▶ **Exercise requirements**
Only one stretch of the data below is wanted: the lines starting at the one with "Stock # 10310 (201, 1400)" and ending at the one with "[Webmagazin.Teraz.sk] (259, 2450)", both included, given again exactly.

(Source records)

········

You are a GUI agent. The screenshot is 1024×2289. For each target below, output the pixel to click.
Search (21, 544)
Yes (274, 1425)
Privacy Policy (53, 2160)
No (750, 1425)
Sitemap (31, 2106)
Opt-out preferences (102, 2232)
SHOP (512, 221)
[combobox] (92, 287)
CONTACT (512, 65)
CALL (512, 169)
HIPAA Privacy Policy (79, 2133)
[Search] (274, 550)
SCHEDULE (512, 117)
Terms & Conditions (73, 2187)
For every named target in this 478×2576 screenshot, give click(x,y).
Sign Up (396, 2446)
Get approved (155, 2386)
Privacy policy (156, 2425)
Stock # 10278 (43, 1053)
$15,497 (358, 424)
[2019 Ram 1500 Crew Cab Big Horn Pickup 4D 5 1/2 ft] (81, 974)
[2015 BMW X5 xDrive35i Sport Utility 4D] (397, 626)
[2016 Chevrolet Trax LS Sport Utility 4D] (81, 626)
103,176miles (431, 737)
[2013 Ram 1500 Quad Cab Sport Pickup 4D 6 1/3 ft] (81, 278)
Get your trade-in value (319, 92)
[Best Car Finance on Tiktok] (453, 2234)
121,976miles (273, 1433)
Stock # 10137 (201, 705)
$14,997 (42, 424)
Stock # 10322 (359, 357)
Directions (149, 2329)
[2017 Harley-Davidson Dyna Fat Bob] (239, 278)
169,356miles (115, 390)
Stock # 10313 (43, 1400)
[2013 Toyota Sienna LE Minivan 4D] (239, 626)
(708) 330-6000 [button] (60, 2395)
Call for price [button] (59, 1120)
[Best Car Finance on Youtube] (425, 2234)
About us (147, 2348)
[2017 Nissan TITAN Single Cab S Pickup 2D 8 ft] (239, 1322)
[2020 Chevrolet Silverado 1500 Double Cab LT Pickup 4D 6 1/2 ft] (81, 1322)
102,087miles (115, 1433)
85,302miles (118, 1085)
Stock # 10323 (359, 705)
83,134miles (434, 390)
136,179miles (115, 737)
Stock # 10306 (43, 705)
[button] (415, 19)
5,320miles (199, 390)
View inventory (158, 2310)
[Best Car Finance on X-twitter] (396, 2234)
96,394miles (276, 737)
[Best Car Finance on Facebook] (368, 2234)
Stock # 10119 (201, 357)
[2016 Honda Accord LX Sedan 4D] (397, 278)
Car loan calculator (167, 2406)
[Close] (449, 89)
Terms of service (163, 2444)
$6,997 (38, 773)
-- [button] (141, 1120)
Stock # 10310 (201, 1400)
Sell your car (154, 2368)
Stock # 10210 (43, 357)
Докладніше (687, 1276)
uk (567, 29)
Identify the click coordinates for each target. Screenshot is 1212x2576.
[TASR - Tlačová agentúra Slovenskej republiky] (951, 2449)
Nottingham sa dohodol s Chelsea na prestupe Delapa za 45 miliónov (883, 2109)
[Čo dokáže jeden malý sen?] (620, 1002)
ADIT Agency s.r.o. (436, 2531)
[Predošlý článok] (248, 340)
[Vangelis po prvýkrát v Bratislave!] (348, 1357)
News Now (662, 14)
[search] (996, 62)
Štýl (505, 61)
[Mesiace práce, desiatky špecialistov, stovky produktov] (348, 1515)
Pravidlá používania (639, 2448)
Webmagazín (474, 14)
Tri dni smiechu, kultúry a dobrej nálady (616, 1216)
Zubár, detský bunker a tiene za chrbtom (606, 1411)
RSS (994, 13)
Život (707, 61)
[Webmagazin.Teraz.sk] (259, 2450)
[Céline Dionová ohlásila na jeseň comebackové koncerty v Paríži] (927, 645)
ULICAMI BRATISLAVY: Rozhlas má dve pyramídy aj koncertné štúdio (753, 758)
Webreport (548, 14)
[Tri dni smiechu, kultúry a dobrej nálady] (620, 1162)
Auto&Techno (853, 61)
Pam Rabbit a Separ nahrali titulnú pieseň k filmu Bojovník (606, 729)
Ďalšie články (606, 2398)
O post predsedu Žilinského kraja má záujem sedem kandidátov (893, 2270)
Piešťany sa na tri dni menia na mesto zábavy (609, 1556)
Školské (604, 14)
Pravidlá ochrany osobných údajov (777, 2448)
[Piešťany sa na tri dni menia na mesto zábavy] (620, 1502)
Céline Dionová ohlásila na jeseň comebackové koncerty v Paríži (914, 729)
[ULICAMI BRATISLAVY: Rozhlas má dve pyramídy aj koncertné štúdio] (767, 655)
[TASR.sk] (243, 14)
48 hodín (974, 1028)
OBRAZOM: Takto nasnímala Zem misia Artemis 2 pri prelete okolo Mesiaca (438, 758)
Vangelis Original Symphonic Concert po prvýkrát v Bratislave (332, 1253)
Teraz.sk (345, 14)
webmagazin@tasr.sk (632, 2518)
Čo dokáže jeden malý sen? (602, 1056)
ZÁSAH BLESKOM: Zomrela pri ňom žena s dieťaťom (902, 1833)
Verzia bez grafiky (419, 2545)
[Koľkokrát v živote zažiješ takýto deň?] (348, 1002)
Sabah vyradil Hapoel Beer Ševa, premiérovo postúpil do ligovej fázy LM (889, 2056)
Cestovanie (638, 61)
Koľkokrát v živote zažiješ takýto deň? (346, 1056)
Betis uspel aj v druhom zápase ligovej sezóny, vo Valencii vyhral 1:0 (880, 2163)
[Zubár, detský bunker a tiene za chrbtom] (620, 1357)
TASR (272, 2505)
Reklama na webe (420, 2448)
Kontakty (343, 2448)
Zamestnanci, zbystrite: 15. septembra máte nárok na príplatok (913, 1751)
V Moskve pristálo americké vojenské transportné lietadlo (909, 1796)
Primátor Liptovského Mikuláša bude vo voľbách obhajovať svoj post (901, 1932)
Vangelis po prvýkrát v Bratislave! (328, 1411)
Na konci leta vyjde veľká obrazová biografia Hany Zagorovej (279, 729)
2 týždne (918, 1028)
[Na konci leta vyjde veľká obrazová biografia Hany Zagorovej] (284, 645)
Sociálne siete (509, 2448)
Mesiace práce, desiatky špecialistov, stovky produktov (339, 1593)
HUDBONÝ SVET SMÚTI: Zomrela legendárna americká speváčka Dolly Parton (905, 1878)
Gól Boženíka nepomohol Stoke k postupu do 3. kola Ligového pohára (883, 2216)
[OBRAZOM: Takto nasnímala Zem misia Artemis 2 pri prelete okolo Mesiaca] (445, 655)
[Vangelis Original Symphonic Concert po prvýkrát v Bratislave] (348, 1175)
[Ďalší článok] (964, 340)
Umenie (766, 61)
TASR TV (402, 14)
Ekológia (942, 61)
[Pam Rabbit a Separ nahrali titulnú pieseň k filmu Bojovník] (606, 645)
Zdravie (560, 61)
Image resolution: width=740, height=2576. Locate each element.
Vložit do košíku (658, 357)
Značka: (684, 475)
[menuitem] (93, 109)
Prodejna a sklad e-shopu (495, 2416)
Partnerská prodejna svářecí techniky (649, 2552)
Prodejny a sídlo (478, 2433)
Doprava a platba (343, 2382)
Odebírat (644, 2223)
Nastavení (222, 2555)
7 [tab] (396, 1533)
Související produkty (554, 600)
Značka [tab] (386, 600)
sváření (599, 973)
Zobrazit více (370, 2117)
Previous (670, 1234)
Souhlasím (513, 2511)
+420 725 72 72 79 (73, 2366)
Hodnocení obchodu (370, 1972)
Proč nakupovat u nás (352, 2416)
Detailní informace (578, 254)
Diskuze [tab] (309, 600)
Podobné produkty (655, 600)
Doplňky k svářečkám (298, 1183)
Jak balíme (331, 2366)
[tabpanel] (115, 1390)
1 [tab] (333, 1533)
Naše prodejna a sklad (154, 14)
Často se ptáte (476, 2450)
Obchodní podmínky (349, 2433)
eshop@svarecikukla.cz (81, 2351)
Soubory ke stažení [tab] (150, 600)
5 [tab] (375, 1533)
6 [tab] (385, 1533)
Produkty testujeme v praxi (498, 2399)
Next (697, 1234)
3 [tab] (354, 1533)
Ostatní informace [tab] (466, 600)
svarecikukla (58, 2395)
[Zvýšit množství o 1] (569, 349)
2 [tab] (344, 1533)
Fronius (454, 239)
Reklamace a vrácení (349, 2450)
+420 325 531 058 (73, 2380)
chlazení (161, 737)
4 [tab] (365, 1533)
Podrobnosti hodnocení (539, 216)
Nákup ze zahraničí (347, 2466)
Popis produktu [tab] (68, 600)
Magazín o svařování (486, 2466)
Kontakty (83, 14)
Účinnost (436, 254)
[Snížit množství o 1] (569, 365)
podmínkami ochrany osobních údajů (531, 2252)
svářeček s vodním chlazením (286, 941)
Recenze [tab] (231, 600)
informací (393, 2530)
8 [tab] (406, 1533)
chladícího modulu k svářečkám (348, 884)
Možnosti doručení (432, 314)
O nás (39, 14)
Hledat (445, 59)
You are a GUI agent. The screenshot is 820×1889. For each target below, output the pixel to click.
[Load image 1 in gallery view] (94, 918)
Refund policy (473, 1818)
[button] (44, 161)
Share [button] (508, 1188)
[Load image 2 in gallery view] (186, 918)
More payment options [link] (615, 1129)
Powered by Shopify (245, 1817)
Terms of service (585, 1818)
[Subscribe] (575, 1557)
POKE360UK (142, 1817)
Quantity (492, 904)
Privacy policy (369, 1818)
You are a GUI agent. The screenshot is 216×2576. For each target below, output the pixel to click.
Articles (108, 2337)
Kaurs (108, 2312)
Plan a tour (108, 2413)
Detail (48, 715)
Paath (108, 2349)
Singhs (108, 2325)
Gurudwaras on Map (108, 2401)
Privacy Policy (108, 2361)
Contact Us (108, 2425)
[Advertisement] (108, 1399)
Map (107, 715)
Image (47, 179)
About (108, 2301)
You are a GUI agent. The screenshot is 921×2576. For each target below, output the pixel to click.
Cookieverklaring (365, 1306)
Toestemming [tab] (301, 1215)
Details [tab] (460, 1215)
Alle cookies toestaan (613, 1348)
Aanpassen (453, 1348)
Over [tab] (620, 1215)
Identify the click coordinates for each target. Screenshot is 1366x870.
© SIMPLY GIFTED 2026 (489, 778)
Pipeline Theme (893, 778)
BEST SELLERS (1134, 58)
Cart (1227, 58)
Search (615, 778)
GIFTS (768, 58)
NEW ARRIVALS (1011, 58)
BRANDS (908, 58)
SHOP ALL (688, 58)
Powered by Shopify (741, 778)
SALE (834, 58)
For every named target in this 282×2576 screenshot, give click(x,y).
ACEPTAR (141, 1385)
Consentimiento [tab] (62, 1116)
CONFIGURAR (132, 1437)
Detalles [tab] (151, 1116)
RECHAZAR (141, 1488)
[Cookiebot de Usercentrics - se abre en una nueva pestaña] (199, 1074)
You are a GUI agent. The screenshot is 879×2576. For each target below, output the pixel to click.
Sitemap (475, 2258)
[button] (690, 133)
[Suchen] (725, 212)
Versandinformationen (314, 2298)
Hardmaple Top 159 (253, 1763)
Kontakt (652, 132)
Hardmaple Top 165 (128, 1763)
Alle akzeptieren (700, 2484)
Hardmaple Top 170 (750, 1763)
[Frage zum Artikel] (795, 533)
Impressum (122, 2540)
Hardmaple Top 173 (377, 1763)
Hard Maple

········

▶ **Solution to this task**
Stock # 10310 (201, 1400)
Sell your car (154, 2368)
Stock # 10210 (43, 357)
Докладніше (687, 1276)
uk (567, 29)
Identify the click coordinates for each target. Screenshot is 1212x2576.
[TASR - Tlačová agentúra Slovenskej republiky] (951, 2449)
Nottingham sa dohodol s Chelsea na prestupe Delapa za 45 miliónov (883, 2109)
[Čo dokáže jeden malý sen?] (620, 1002)
ADIT Agency s.r.o. (436, 2531)
[Predošlý článok] (248, 340)
[Vangelis po prvýkrát v Bratislave!] (348, 1357)
News Now (662, 14)
[search] (996, 62)
Štýl (505, 61)
[Mesiace práce, desiatky špecialistov, stovky produktov] (348, 1515)
Pravidlá používania (639, 2448)
Webmagazín (474, 14)
Tri dni smiechu, kultúry a dobrej nálady (616, 1216)
Zubár, detský bunker a tiene za chrbtom (606, 1411)
RSS (994, 13)
Život (707, 61)
[Webmagazin.Teraz.sk] (259, 2450)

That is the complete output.